WHAT YOU SHOULD DO
Copy out all the rows below, substituting "Window" for every occurrence of "Viewport" and changing nothing else.

RECORDS PROVIDED
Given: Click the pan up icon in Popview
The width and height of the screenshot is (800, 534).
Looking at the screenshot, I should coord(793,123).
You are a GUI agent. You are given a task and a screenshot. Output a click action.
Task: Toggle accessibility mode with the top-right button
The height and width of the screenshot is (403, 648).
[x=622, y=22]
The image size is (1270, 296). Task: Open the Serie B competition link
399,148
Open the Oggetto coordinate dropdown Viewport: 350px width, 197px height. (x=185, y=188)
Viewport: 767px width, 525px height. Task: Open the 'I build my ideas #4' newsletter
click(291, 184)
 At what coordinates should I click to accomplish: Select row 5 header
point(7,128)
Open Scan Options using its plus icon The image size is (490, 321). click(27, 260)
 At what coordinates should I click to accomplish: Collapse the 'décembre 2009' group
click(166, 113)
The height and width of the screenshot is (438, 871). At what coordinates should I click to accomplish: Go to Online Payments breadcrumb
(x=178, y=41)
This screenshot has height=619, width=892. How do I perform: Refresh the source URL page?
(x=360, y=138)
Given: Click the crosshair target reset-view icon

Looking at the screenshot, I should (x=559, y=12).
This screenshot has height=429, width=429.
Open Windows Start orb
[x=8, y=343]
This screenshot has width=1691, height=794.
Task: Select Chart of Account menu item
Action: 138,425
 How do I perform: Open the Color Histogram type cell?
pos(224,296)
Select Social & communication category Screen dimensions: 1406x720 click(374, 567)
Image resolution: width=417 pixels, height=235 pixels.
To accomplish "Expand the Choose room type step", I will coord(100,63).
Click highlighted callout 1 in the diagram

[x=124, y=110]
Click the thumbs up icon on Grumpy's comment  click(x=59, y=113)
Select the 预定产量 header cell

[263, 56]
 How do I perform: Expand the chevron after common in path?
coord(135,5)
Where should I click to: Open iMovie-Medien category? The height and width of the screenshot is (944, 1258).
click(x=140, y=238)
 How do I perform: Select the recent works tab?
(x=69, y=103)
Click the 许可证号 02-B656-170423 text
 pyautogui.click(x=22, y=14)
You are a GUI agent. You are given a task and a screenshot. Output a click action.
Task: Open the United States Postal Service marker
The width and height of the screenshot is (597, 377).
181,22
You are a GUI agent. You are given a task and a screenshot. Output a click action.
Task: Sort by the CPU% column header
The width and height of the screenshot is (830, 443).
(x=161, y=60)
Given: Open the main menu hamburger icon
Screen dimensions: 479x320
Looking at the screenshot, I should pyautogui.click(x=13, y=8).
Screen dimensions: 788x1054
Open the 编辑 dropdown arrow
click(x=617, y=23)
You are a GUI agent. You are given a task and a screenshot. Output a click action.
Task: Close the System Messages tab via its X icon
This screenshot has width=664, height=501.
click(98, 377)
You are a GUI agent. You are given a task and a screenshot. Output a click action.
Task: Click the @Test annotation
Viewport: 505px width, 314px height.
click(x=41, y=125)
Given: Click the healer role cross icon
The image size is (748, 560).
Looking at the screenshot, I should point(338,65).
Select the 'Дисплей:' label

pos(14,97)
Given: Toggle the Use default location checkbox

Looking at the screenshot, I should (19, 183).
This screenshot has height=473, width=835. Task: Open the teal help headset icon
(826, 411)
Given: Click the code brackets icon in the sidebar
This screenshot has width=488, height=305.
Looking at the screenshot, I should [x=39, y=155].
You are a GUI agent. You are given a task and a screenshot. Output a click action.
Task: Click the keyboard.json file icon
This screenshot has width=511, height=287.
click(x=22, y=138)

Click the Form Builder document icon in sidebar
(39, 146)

FINAL RESULT
Given: Click the pan up icon in Popview
The width and height of the screenshot is (800, 534).
Looking at the screenshot, I should coord(793,123).
You are a GUI agent. You are given a task and a screenshot. Output a click action.
Task: Toggle accessibility mode with the top-right button
The height and width of the screenshot is (403, 648).
[x=622, y=22]
The image size is (1270, 296). Task: Open the Serie B competition link
399,148
Open the Oggetto coordinate dropdown Window: 350px width, 197px height. (x=185, y=188)
Window: 767px width, 525px height. Task: Open the 'I build my ideas #4' newsletter
click(291, 184)
 At what coordinates should I click to accomplish: Select row 5 header
point(7,128)
Open Scan Options using its plus icon The image size is (490, 321). click(27, 260)
 At what coordinates should I click to accomplish: Collapse the 'décembre 2009' group
click(166, 113)
The height and width of the screenshot is (438, 871). At what coordinates should I click to accomplish: Go to Online Payments breadcrumb
(x=178, y=41)
This screenshot has height=619, width=892. How do I perform: Refresh the source URL page?
(x=360, y=138)
Given: Click the crosshair target reset-view icon

Looking at the screenshot, I should (x=559, y=12).
This screenshot has height=429, width=429.
Open Windows Start orb
[x=8, y=343]
This screenshot has width=1691, height=794.
Task: Select Chart of Account menu item
Action: 138,425
 How do I perform: Open the Color Histogram type cell?
pos(224,296)
Select Social & communication category Screen dimensions: 1406x720 click(374, 567)
Image resolution: width=417 pixels, height=235 pixels.
To accomplish "Expand the Choose room type step", I will coord(100,63).
Click highlighted callout 1 in the diagram

[x=124, y=110]
Click the thumbs up icon on Grumpy's comment  click(x=59, y=113)
Select the 预定产量 header cell

[263, 56]
 How do I perform: Expand the chevron after common in path?
coord(135,5)
Where should I click to: Open iMovie-Medien category? The height and width of the screenshot is (944, 1258).
click(x=140, y=238)
 How do I perform: Select the recent works tab?
(x=69, y=103)
Click the 许可证号 02-B656-170423 text
 pyautogui.click(x=22, y=14)
You are a GUI agent. You are given a task and a screenshot. Output a click action.
Task: Open the United States Postal Service marker
The width and height of the screenshot is (597, 377).
181,22
You are a GUI agent. You are given a task and a screenshot. Output a click action.
Task: Sort by the CPU% column header
The width and height of the screenshot is (830, 443).
(x=161, y=60)
Given: Open the main menu hamburger icon
Screen dimensions: 479x320
Looking at the screenshot, I should pyautogui.click(x=13, y=8).
Screen dimensions: 788x1054
Open the 编辑 dropdown arrow
click(x=617, y=23)
You are a GUI agent. You are given a task and a screenshot. Output a click action.
Task: Close the System Messages tab via its X icon
This screenshot has width=664, height=501.
click(98, 377)
You are a GUI agent. You are given a task and a screenshot. Output a click action.
Task: Click the @Test annotation
Window: 505px width, 314px height.
click(x=41, y=125)
Given: Click the healer role cross icon
The image size is (748, 560).
Looking at the screenshot, I should point(338,65).
Select the 'Дисплей:' label

pos(14,97)
Given: Toggle the Use default location checkbox

Looking at the screenshot, I should (19, 183).
This screenshot has height=473, width=835. Task: Open the teal help headset icon
(826, 411)
Given: Click the code brackets icon in the sidebar
This screenshot has width=488, height=305.
Looking at the screenshot, I should [x=39, y=155].
You are a GUI agent. You are given a task and a screenshot. Output a click action.
Task: Click the keyboard.json file icon
This screenshot has width=511, height=287.
click(x=22, y=138)

Click the Form Builder document icon in sidebar
(39, 146)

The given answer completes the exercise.